Improving Adversarial Robustness by Encouraging Discriminative Features
This addresses security and reliability issues in pattern recognition applications, but it is incremental as it builds on existing methods for adversarial robustness.
The paper tackled the problem of deep neural networks being vulnerable to adversarial examples by encouraging them to learn more discriminative features using a center loss combined with softmax cross-entropy loss, resulting in improved robustness on MNIST, CIFAR-10, and CIFAR-100 datasets.
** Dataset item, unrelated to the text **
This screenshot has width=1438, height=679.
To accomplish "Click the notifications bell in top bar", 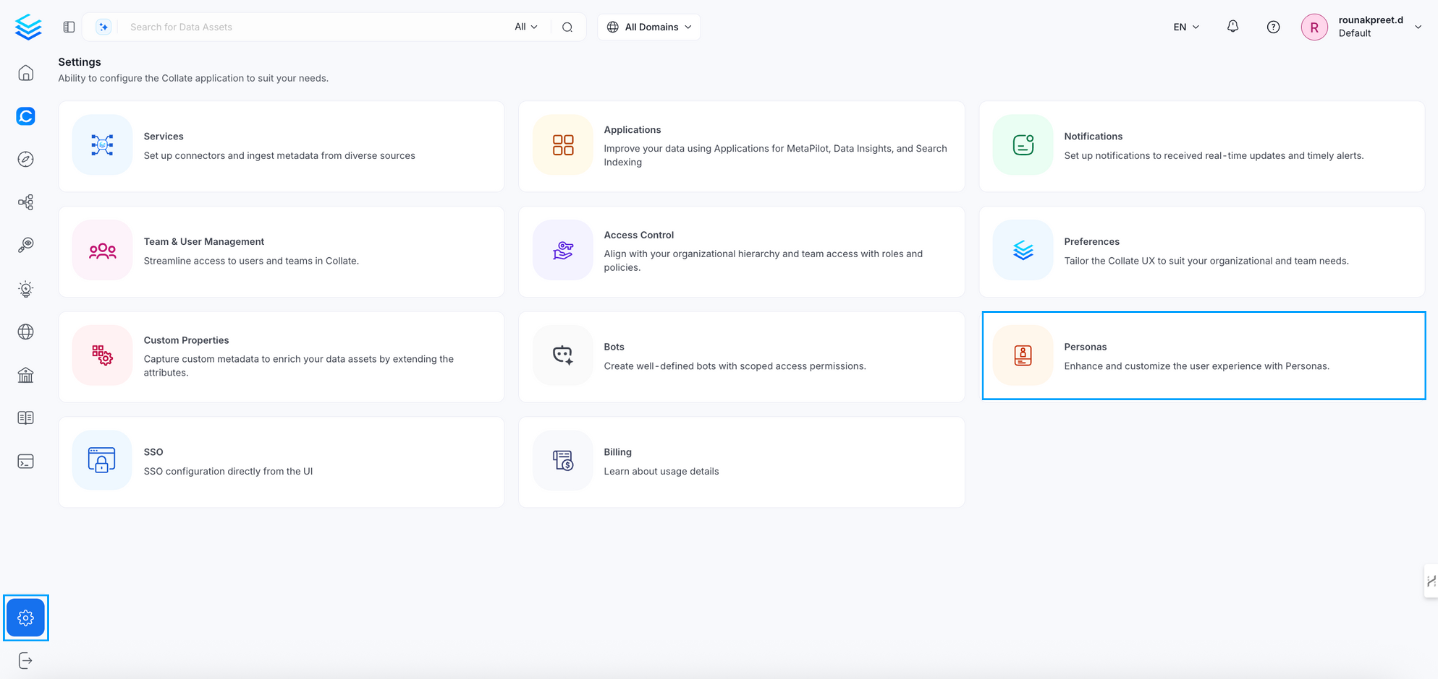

Deep neural networks (DNNs) have achieved state-of-the-art results in various pattern recognition tasks. However, they perform poorly on out-of-distribution adversarial examples i.e. inputs that are specifically crafted by an adversary to cause DNNs to misbehave, questioning the security and reliability of applications. In this paper, we encourage DNN classifiers to learn more discriminative features by imposing a center loss in addition to the regular softmax cross-entropy loss. Intuitively, the center loss encourages DNNs to simultaneously learns a center for the deep features of each class, and minimize the distances between the intra-class deep features and their corresponding class centers. We hypothesize that minimizing distances between intra-class features and maximizing the distances between inter-class features at the same time would improve a classifier's robustness to adversarial examples. Our results on state-of-the-art architectures on MNIST, CIFAR-10, and CIFAR-100 confirmed that intuition and highlight the importance of discriminative features.